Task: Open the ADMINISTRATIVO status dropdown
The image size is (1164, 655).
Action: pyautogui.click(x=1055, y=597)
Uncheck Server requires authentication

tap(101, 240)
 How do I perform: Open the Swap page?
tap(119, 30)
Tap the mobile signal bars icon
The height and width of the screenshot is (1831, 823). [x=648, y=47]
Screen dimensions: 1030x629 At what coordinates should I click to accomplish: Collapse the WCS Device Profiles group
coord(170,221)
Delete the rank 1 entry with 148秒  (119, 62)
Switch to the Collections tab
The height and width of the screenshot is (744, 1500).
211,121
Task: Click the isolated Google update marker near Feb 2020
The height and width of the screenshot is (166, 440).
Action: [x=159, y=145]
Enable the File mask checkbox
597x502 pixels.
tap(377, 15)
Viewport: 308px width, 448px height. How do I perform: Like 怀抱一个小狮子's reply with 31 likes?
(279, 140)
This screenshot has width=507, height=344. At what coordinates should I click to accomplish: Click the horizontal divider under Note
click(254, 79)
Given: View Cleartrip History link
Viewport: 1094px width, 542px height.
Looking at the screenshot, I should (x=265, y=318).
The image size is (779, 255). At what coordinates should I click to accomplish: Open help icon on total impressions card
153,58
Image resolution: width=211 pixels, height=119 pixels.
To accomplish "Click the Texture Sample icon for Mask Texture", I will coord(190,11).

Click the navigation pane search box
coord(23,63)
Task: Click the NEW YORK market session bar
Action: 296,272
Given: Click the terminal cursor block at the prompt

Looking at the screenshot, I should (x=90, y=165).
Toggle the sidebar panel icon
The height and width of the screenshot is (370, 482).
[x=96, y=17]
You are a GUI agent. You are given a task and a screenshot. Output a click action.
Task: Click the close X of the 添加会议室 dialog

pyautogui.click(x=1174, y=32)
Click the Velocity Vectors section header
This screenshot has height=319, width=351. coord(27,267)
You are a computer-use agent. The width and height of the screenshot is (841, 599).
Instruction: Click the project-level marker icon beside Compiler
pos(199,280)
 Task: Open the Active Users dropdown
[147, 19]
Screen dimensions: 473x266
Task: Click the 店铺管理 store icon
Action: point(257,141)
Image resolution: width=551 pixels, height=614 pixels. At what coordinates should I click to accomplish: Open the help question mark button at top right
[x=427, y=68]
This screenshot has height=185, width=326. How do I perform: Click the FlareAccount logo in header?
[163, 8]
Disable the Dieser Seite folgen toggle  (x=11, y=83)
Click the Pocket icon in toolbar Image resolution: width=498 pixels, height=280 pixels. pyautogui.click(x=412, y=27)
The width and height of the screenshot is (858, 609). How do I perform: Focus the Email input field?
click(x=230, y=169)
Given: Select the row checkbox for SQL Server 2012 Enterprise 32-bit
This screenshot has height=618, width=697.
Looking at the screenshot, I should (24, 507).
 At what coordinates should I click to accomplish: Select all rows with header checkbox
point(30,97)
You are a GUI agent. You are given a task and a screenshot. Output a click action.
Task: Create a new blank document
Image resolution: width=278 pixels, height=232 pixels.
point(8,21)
--
*Aim of the task*
Retype word for word the line above with "You are a computer-use" and all lines after it, nothing else.

*Result of the task*
You are a computer-use agent. The width and height of the screenshot is (841, 599).
Instruction: Click the project-level marker icon beside Compiler
pos(199,280)
 Task: Open the Active Users dropdown
[147, 19]
Screen dimensions: 473x266
Task: Click the 店铺管理 store icon
Action: point(257,141)
Image resolution: width=551 pixels, height=614 pixels. At what coordinates should I click to accomplish: Open the help question mark button at top right
[x=427, y=68]
This screenshot has height=185, width=326. How do I perform: Click the FlareAccount logo in header?
[163, 8]
Disable the Dieser Seite folgen toggle  (x=11, y=83)
Click the Pocket icon in toolbar Image resolution: width=498 pixels, height=280 pixels. pyautogui.click(x=412, y=27)
The width and height of the screenshot is (858, 609). How do I perform: Focus the Email input field?
click(x=230, y=169)
Given: Select the row checkbox for SQL Server 2012 Enterprise 32-bit
This screenshot has height=618, width=697.
Looking at the screenshot, I should (24, 507).
 At what coordinates should I click to accomplish: Select all rows with header checkbox
point(30,97)
You are a GUI agent. You are given a task and a screenshot. Output a click action.
Task: Create a new blank document
Image resolution: width=278 pixels, height=232 pixels.
point(8,21)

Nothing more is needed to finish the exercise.